### Задания
1. Перепишите из интервью о русских добровольцах в Боснии фрагмент, который начинается со слов «Нескучный сад |» и заканчивается словами «отправка в Сербию?».
2. Допишите интервью о русских добровольцах в Боснии, начав сразу после последнего приведённого в нём предложения.

### Исходный текст

=-=-=

Нескучный сад | Александр Кравченко | 28.02.2006 |
— Как вы оказались в сербских войсках?
— Мне всегда были близки идеи общеславянского единства. И всё, что происходило в Сербии в начале 90-х, меня очень глубоко волновало. А как раз накануне начала боснийских событий я отслужил срочную службу в армии — 1990−1992 годы. Сам я уроженец Казахстана, из Караганды, и после армии активно принимал участие в организации там казаческого движения. По казачьим каналам я и узнал о том, что есть такая возможность — поехать добровольцем в Боснию, и почти сразу, особо не раздумывая, принял решение ехать.
— А как была организована отправка в Сербию?
— Поначалу сербы не хотели брать добровольцев, но в какой-то момент, когда кольцо блокады вокруг Боснии стало усиливаться, им потребовалась не только военная, но и моральная поддержка. А русские им изначально предлагали добровольцев, было много желающих: тогда как раз война в Приднестровье закончилась. И они приняли решение пригласить русских добровольцев. Выделили средства для того, чтобы организовать приезд добровольцев и их размещение. Средства эти были сугубо частные, не государственные. Сначала было решено создать небольшие отряды в разных городах на востоке Боснии, которые бы подняли дух сербов, показывая им, что они не одни. Потом, когда эти первые группы себя очень хорошо зарекомендовали в боевых действиях, сербы приняли решение создать более крупные отряды.

=-=-=

[Сохранённые записи данных]
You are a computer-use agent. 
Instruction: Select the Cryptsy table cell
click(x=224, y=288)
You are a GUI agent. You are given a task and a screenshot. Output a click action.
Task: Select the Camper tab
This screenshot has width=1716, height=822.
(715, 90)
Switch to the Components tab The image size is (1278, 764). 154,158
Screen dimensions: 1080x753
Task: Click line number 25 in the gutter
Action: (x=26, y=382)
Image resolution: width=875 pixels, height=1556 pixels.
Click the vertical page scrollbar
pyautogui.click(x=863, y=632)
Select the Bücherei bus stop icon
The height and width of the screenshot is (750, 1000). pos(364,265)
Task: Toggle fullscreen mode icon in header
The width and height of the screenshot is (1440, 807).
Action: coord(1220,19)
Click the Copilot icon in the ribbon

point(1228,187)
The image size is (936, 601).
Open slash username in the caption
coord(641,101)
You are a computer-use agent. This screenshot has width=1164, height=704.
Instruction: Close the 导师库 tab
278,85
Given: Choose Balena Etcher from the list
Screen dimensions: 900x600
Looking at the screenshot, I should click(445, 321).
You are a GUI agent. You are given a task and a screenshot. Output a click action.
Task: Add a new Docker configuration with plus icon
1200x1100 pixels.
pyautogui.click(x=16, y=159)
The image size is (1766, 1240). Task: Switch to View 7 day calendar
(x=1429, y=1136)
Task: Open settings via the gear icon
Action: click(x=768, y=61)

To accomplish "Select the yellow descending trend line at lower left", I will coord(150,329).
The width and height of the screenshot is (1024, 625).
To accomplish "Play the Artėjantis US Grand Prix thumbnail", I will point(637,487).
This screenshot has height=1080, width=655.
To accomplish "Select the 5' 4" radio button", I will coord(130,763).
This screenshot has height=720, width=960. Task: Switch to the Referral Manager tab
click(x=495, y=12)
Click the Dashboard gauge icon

=-=-=

### Ответы к упражнению
1.
Нескучный сад | Александр Кравченко | 28.02.2006 |
— Как вы оказались в сербских войсках?
— Мне всегда были близки идеи общеславянского единства. И всё, что происходило в Сербии в начале 90-х, меня очень глубоко волновало. А как раз накануне начала боснийских событий я отслужил срочную службу в армии — 1990−1992 годы. Сам я уроженец Казахстана, из Караганды, и после армии активно принимал участие в организации там казаческого движения. По казачьим каналам я и узнал о том, что есть такая возможность — поехать добровольцем в Боснию, и почти сразу, особо не раздумывая, принял решение ехать.
— А как была организована отправка в Сербию?

2.
— Вам платили жалование?
— Платить платили, но это очень маленькие деньги — в разное время по-разному, но где-то около 50 немецких марок в месяц. Тогда это была обычная зарплата сербского солдата. Но в отличие от сербских солдат мы имели возможность в любой момент уехать домой. По первой же просьбе без вопросов покупался билет. Если ты говорил: «я вернусь» — тебе давали деньги ещё и на обратный путь. Еще давали деньги за ранения, а также за подбитых противников — за них платили по тысяче марок. Конечно, среди нас были люди, приезжавшие заработать, но их были единицы, а для остальных вопрос о зарабатывании денег не стоял.
— В таком случае, какая у вас была мотивация?
— Мотивация была чисто идейная.
— Когда вы приехали в Боснию, там уже были русские?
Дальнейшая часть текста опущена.